The U.S. Department of Justice sued the state earlier this month over the ban, which was to go into effect on Thursday, arguing that it violates a federal law guaranteeing access to emergency medical care, reports ABC News.
Specifically, the DOJ is referring to the Emergency Medical Treatment and Labor Act, which bars states from imposing restrictions that would prevent emergency room doctors from treating those women.
According to the New York Times, Judge B. Lynn Winmill of the Federal District Court in Idaho wrote that doctors in the state could not be punished for acting to protect the health of endangered mothers, in a preliminary injunction issued a day before the ban was to be enacted.
“It’s not about the bygone constitutional right to an abortion,” he wrote. “The court is called upon to address a far more modest issue — whether Idaho’s criminal abortion statute conflicts with a small but important corner of federal legislation.
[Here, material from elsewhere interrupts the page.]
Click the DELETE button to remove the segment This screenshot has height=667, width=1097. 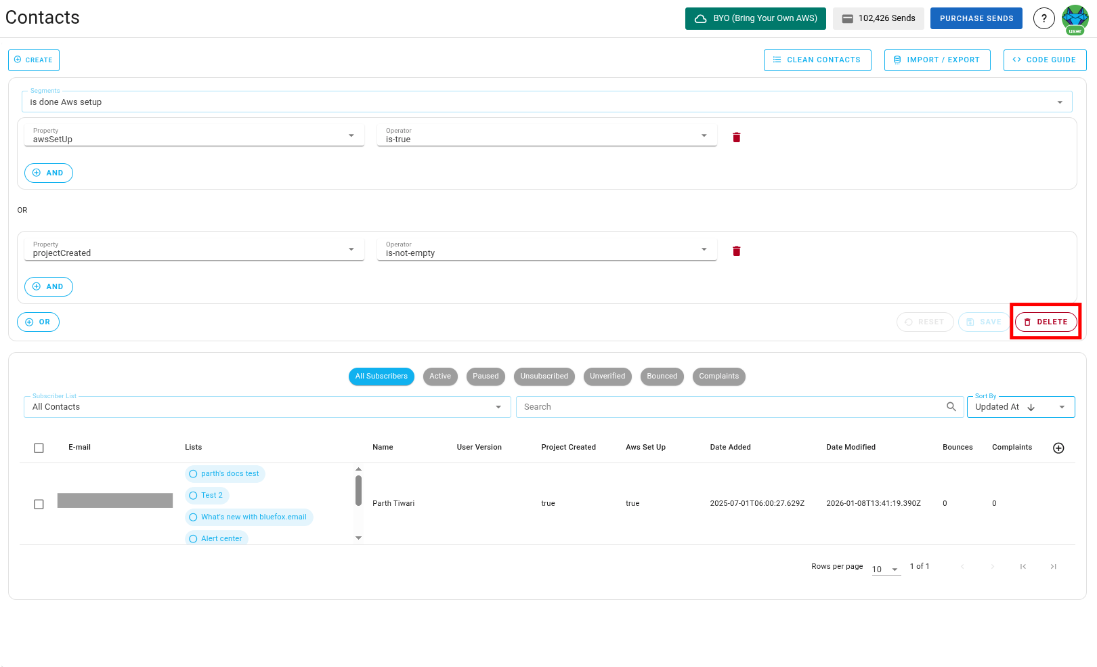pos(1045,322)
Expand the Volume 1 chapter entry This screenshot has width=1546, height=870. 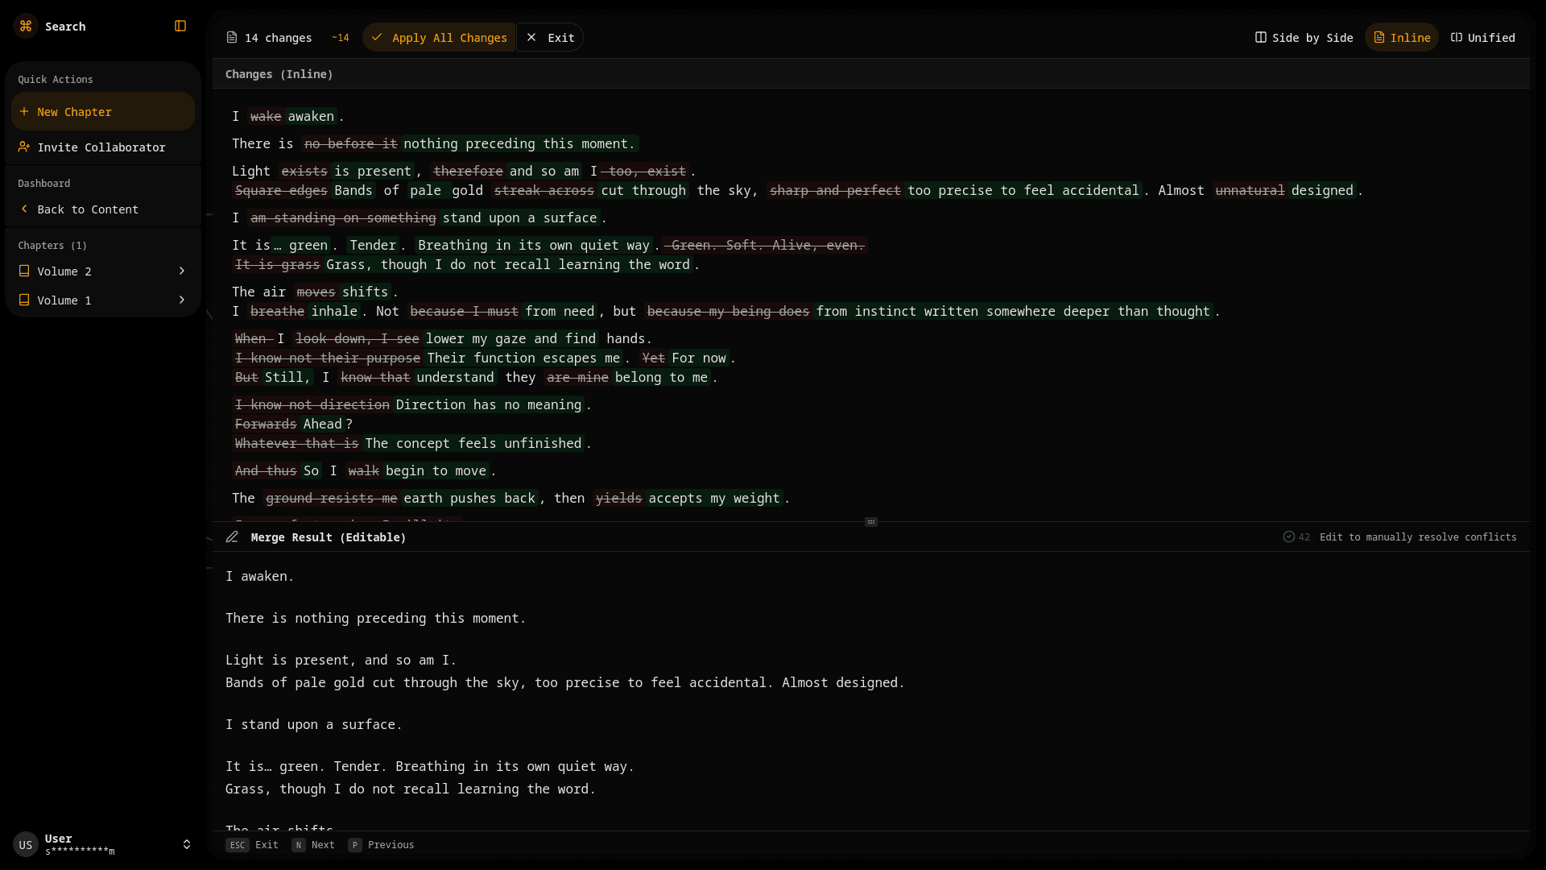click(x=182, y=300)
It does.”
“In short, given the extraordinarily broad scope of Idaho Code § 18-622, neither the State nor the Legislature has convinced the Court that it is possible for healthcare workers to simultaneously comply with their obligations under EMTALA and Idaho statutory law,” the judge wrote. “The state law must therefore yield to federal law to the extent of that conflict.”
The order is a win for the Biden administration, as it has had few tools at its disposal to respond to the Supreme Court’s reversal in June of Roe v. Wade’s federal abortion rights protections.
“Today’s decision by the District Court for the District of Idaho ensures that women in the State of Idaho can obtain the emergency medical treatment to which they are entitled under federal law. This includes abortion when that is the necessary treatment,” Attorney General Merrick Garland said in a statement Wednesday, reports CNN News.